DIRECTIONS. The records below are to be repeated in full, exactly as they are.

· · · · · · ·

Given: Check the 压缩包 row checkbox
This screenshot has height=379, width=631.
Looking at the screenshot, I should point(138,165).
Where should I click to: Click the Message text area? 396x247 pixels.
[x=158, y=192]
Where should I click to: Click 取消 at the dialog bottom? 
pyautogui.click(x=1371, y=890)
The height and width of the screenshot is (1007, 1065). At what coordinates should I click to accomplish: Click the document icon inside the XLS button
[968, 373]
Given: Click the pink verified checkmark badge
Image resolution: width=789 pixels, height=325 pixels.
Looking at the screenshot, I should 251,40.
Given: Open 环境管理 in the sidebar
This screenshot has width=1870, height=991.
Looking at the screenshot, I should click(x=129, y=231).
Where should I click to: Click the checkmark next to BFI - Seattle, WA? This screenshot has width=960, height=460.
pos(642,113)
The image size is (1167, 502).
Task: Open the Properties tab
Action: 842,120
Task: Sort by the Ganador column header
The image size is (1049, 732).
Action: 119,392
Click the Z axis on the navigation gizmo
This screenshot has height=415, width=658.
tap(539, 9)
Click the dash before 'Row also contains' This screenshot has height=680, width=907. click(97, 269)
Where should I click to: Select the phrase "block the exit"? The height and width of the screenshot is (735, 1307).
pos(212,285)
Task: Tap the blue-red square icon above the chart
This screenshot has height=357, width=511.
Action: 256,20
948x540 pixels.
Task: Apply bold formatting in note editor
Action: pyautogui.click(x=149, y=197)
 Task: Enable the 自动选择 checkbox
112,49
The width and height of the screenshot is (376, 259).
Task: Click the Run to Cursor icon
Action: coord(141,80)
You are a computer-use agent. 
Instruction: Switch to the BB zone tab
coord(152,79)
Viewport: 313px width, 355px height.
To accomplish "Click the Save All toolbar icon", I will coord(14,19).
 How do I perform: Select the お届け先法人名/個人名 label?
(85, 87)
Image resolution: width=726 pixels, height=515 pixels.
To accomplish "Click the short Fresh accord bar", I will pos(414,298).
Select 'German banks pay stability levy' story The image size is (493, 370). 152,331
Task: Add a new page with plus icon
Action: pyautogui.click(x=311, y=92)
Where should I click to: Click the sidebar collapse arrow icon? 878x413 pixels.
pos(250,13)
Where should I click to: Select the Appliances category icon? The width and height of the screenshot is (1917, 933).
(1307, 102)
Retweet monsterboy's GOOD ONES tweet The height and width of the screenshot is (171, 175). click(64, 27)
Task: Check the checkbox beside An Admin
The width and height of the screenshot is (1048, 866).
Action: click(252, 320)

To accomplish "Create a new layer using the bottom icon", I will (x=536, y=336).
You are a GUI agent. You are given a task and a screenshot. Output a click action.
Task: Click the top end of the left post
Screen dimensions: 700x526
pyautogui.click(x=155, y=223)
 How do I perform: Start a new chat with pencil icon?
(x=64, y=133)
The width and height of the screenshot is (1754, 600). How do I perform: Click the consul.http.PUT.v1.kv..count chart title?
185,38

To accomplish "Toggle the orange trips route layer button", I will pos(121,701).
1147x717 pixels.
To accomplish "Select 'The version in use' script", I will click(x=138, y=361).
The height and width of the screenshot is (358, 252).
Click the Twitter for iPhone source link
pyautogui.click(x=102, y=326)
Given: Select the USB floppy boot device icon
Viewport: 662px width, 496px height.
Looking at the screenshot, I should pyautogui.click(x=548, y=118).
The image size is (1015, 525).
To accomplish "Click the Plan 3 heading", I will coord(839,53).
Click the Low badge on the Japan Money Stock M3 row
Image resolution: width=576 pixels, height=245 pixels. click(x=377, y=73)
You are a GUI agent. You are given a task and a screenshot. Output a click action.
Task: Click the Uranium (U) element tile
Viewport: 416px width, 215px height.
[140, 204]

· · · · · · ·

RESPONSE TO THIS EXERCISE.
Given: Check the 压缩包 row checkbox
This screenshot has height=379, width=631.
Looking at the screenshot, I should point(138,165).
Where should I click to: Click the Message text area? 396x247 pixels.
[x=158, y=192]
Where should I click to: Click 取消 at the dialog bottom? 
pyautogui.click(x=1371, y=890)
The height and width of the screenshot is (1007, 1065). At what coordinates should I click to accomplish: Click the document icon inside the XLS button
[968, 373]
Given: Click the pink verified checkmark badge
Image resolution: width=789 pixels, height=325 pixels.
Looking at the screenshot, I should 251,40.
Given: Open 环境管理 in the sidebar
This screenshot has width=1870, height=991.
Looking at the screenshot, I should click(x=129, y=231).
Where should I click to: Click the checkmark next to BFI - Seattle, WA? This screenshot has width=960, height=460.
pos(642,113)
The image size is (1167, 502).
Task: Open the Properties tab
Action: 842,120
Task: Sort by the Ganador column header
The image size is (1049, 732).
Action: 119,392
Click the Z axis on the navigation gizmo
This screenshot has height=415, width=658.
tap(539, 9)
Click the dash before 'Row also contains' This screenshot has height=680, width=907. click(97, 269)
Where should I click to: Select the phrase "block the exit"? The height and width of the screenshot is (735, 1307).
pos(212,285)
Task: Tap the blue-red square icon above the chart
This screenshot has height=357, width=511.
Action: 256,20
948x540 pixels.
Task: Apply bold formatting in note editor
Action: pyautogui.click(x=149, y=197)
 Task: Enable the 自动选择 checkbox
112,49
The width and height of the screenshot is (376, 259).
Task: Click the Run to Cursor icon
Action: coord(141,80)
You are a computer-use agent. 
Instruction: Switch to the BB zone tab
coord(152,79)
Viewport: 313px width, 355px height.
To accomplish "Click the Save All toolbar icon", I will coord(14,19).
 How do I perform: Select the お届け先法人名/個人名 label?
(85, 87)
Image resolution: width=726 pixels, height=515 pixels.
To accomplish "Click the short Fresh accord bar", I will pos(414,298).
Select 'German banks pay stability levy' story The image size is (493, 370). 152,331
Task: Add a new page with plus icon
Action: pyautogui.click(x=311, y=92)
Where should I click to: Click the sidebar collapse arrow icon? 878x413 pixels.
pos(250,13)
Where should I click to: Select the Appliances category icon? The width and height of the screenshot is (1917, 933).
(1307, 102)
Retweet monsterboy's GOOD ONES tweet The height and width of the screenshot is (171, 175). click(64, 27)
Task: Check the checkbox beside An Admin
The width and height of the screenshot is (1048, 866).
Action: click(252, 320)

To accomplish "Create a new layer using the bottom icon", I will (x=536, y=336).
You are a GUI agent. You are given a task and a screenshot. Output a click action.
Task: Click the top end of the left post
Screen dimensions: 700x526
pyautogui.click(x=155, y=223)
 How do I perform: Start a new chat with pencil icon?
(x=64, y=133)
The width and height of the screenshot is (1754, 600). How do I perform: Click the consul.http.PUT.v1.kv..count chart title?
185,38

To accomplish "Toggle the orange trips route layer button", I will pos(121,701).
1147x717 pixels.
To accomplish "Select 'The version in use' script", I will click(x=138, y=361).
The height and width of the screenshot is (358, 252).
Click the Twitter for iPhone source link
pyautogui.click(x=102, y=326)
Given: Select the USB floppy boot device icon
Viewport: 662px width, 496px height.
Looking at the screenshot, I should pyautogui.click(x=548, y=118).
The image size is (1015, 525).
To accomplish "Click the Plan 3 heading", I will coord(839,53).
Click the Low badge on the Japan Money Stock M3 row
Image resolution: width=576 pixels, height=245 pixels. click(x=377, y=73)
You are a GUI agent. You are given a task and a screenshot. Output a click action.
Task: Click the Uranium (U) element tile
Viewport: 416px width, 215px height.
[140, 204]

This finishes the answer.